◆ Problem to work on
From the first line to the last, reproduce the records exactly.

──────

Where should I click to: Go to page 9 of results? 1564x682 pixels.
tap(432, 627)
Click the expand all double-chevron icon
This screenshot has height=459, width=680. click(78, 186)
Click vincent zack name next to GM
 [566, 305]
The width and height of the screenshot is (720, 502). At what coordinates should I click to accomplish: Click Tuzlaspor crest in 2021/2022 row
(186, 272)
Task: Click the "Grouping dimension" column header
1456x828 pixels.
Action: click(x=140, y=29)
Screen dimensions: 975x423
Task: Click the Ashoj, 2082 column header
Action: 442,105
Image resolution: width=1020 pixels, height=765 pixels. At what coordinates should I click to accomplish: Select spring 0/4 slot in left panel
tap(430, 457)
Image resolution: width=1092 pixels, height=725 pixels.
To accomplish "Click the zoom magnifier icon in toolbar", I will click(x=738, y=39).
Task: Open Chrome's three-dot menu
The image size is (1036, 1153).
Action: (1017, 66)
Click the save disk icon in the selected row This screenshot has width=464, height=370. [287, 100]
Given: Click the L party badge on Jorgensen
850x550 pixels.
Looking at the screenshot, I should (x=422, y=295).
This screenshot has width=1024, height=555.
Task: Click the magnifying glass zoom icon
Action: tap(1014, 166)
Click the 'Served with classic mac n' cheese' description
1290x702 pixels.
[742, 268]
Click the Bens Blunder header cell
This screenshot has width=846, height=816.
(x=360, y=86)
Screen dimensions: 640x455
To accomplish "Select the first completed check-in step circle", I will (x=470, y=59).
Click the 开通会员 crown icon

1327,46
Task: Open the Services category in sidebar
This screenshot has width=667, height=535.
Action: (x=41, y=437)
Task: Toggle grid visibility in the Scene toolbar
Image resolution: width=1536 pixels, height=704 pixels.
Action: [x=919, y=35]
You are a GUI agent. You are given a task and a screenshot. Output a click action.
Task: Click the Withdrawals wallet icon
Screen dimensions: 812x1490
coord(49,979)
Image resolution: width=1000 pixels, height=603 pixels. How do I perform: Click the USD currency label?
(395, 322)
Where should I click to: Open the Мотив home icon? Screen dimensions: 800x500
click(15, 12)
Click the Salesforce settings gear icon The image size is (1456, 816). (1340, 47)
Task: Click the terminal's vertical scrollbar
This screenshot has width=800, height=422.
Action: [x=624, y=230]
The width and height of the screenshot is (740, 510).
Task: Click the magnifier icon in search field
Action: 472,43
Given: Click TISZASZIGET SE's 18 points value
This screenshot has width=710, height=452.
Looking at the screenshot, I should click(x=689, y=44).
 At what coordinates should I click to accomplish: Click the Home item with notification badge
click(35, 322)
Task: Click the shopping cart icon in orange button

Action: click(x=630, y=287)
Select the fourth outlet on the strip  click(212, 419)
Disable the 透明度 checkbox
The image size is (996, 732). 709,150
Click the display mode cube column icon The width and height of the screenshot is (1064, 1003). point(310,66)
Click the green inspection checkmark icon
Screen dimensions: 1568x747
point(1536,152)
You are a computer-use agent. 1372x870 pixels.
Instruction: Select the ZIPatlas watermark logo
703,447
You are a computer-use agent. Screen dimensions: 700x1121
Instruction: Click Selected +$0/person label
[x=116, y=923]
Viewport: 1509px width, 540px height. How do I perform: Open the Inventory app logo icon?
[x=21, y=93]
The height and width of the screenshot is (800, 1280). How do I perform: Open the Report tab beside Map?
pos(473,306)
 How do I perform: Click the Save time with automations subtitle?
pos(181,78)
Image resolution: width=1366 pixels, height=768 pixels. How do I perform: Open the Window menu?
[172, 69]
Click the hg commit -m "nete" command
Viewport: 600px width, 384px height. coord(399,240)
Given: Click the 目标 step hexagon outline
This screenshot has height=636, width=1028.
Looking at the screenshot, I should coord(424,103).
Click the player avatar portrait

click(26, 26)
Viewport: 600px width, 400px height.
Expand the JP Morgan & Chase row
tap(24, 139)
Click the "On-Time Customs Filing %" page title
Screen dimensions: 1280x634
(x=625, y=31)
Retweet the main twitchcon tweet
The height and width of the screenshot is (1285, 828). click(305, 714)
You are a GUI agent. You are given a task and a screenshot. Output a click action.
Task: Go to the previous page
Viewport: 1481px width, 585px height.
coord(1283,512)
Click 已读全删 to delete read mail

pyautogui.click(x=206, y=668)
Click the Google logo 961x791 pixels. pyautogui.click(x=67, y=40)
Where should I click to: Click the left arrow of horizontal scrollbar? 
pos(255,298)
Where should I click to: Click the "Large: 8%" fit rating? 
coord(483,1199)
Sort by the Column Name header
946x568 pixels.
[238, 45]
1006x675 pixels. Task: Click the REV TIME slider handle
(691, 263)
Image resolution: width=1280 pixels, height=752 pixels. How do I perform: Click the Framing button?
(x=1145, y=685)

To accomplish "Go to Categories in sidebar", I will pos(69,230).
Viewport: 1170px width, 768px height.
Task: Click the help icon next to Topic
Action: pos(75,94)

──────

◆ Response
Where should I click to: Go to page 9 of results? 1564x682 pixels.
tap(432, 627)
Click the expand all double-chevron icon
This screenshot has height=459, width=680. click(78, 186)
Click vincent zack name next to GM
 [566, 305]
The width and height of the screenshot is (720, 502). At what coordinates should I click to accomplish: Click Tuzlaspor crest in 2021/2022 row
(186, 272)
Task: Click the "Grouping dimension" column header
1456x828 pixels.
Action: click(x=140, y=29)
Screen dimensions: 975x423
Task: Click the Ashoj, 2082 column header
Action: 442,105
Image resolution: width=1020 pixels, height=765 pixels. At what coordinates should I click to accomplish: Select spring 0/4 slot in left panel
tap(430, 457)
Image resolution: width=1092 pixels, height=725 pixels.
To accomplish "Click the zoom magnifier icon in toolbar", I will click(x=738, y=39).
Task: Open Chrome's three-dot menu
The image size is (1036, 1153).
Action: (1017, 66)
Click the save disk icon in the selected row This screenshot has width=464, height=370. [287, 100]
Given: Click the L party badge on Jorgensen
850x550 pixels.
Looking at the screenshot, I should (x=422, y=295).
This screenshot has width=1024, height=555.
Task: Click the magnifying glass zoom icon
Action: tap(1014, 166)
Click the 'Served with classic mac n' cheese' description
1290x702 pixels.
[742, 268]
Click the Bens Blunder header cell
This screenshot has width=846, height=816.
(x=360, y=86)
Screen dimensions: 640x455
To accomplish "Select the first completed check-in step circle", I will (x=470, y=59).
Click the 开通会员 crown icon

1327,46
Task: Open the Services category in sidebar
This screenshot has width=667, height=535.
Action: (x=41, y=437)
Task: Toggle grid visibility in the Scene toolbar
Image resolution: width=1536 pixels, height=704 pixels.
Action: [x=919, y=35]
You are a GUI agent. You are given a task and a screenshot. Output a click action.
Task: Click the Withdrawals wallet icon
Screen dimensions: 812x1490
coord(49,979)
Image resolution: width=1000 pixels, height=603 pixels. How do I perform: Click the USD currency label?
(395, 322)
Where should I click to: Open the Мотив home icon? Screen dimensions: 800x500
click(15, 12)
Click the Salesforce settings gear icon The image size is (1456, 816). (1340, 47)
Task: Click the terminal's vertical scrollbar
This screenshot has width=800, height=422.
Action: [x=624, y=230]
The width and height of the screenshot is (740, 510).
Task: Click the magnifier icon in search field
Action: 472,43
Given: Click TISZASZIGET SE's 18 points value
This screenshot has width=710, height=452.
Looking at the screenshot, I should click(x=689, y=44).
 At what coordinates should I click to accomplish: Click the Home item with notification badge
click(35, 322)
Task: Click the shopping cart icon in orange button

Action: click(x=630, y=287)
Select the fourth outlet on the strip  click(212, 419)
Disable the 透明度 checkbox
The image size is (996, 732). 709,150
Click the display mode cube column icon The width and height of the screenshot is (1064, 1003). point(310,66)
Click the green inspection checkmark icon
Screen dimensions: 1568x747
point(1536,152)
You are a computer-use agent. 1372x870 pixels.
Instruction: Select the ZIPatlas watermark logo
703,447
You are a computer-use agent. Screen dimensions: 700x1121
Instruction: Click Selected +$0/person label
[x=116, y=923]
Viewport: 1509px width, 540px height. How do I perform: Open the Inventory app logo icon?
[x=21, y=93]
The height and width of the screenshot is (800, 1280). How do I perform: Open the Report tab beside Map?
pos(473,306)
 How do I perform: Click the Save time with automations subtitle?
pos(181,78)
Image resolution: width=1366 pixels, height=768 pixels. How do I perform: Open the Window menu?
[172, 69]
Click the hg commit -m "nete" command
Viewport: 600px width, 384px height. coord(399,240)
Given: Click the 目标 step hexagon outline
This screenshot has height=636, width=1028.
Looking at the screenshot, I should coord(424,103).
Click the player avatar portrait

click(26, 26)
Viewport: 600px width, 400px height.
Expand the JP Morgan & Chase row
tap(24, 139)
Click the "On-Time Customs Filing %" page title
Screen dimensions: 1280x634
(x=625, y=31)
Retweet the main twitchcon tweet
The height and width of the screenshot is (1285, 828). click(305, 714)
You are a GUI agent. You are given a task and a screenshot. Output a click action.
Task: Go to the previous page
Viewport: 1481px width, 585px height.
coord(1283,512)
Click 已读全删 to delete read mail

pyautogui.click(x=206, y=668)
Click the Google logo 961x791 pixels. pyautogui.click(x=67, y=40)
Where should I click to: Click the left arrow of horizontal scrollbar? 
pos(255,298)
Where should I click to: Click the "Large: 8%" fit rating? 
coord(483,1199)
Sort by the Column Name header
946x568 pixels.
[238, 45]
1006x675 pixels. Task: Click the REV TIME slider handle
(691, 263)
Image resolution: width=1280 pixels, height=752 pixels. How do I perform: Click the Framing button?
(x=1145, y=685)

To accomplish "Go to Categories in sidebar", I will pos(69,230).
Viewport: 1170px width, 768px height.
Task: Click the help icon next to Topic
Action: pos(75,94)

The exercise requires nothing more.